As the answer, return precisely the lines from the one containing "You are a GUI" to the final line of the material below, inclusive, and omit every picture.
*** Opening MATERIAL FOR THE TASK ***
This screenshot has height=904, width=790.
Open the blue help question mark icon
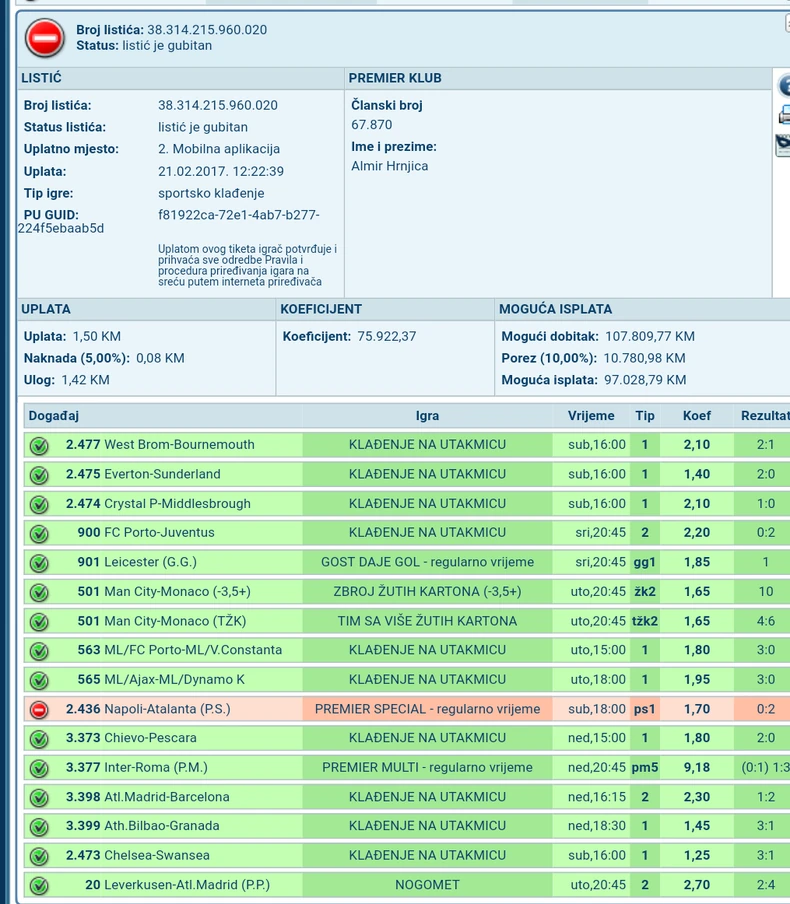pos(784,86)
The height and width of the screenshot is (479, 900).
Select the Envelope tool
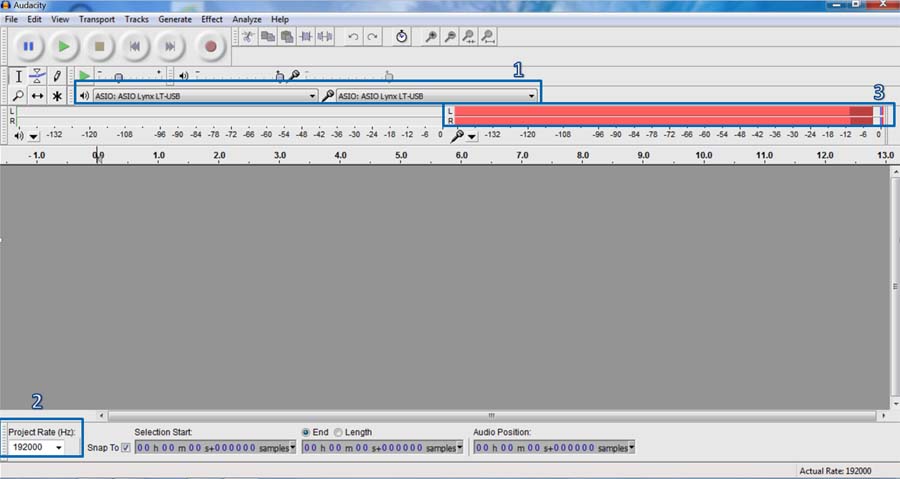coord(37,76)
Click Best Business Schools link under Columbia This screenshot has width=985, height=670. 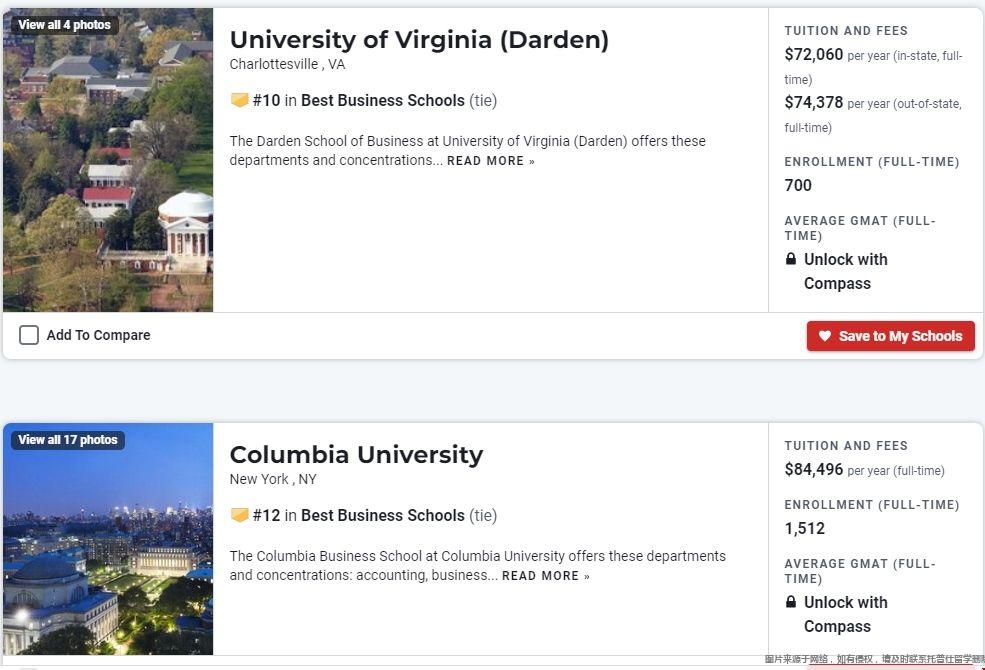[x=383, y=515]
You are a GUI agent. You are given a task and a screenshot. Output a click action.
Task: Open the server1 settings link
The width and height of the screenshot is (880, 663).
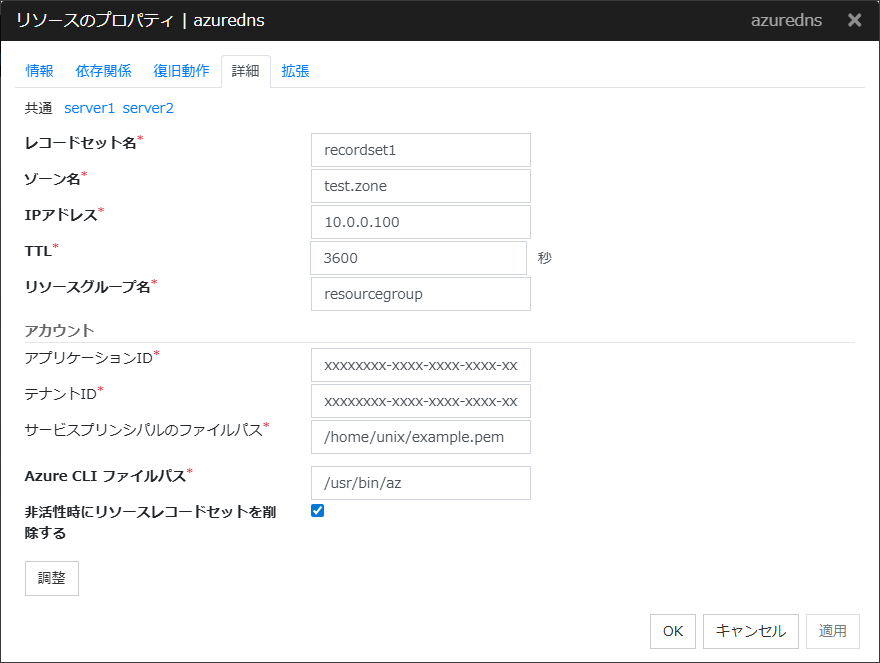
*** Closing MATERIAL FOR THE TASK ***
▸ FINISHED EXERCISE
You are a GUI agent. You are given a task and a screenshot. Output a click action.
Task: Open the server1 settings link
The width and height of the screenshot is (880, 663).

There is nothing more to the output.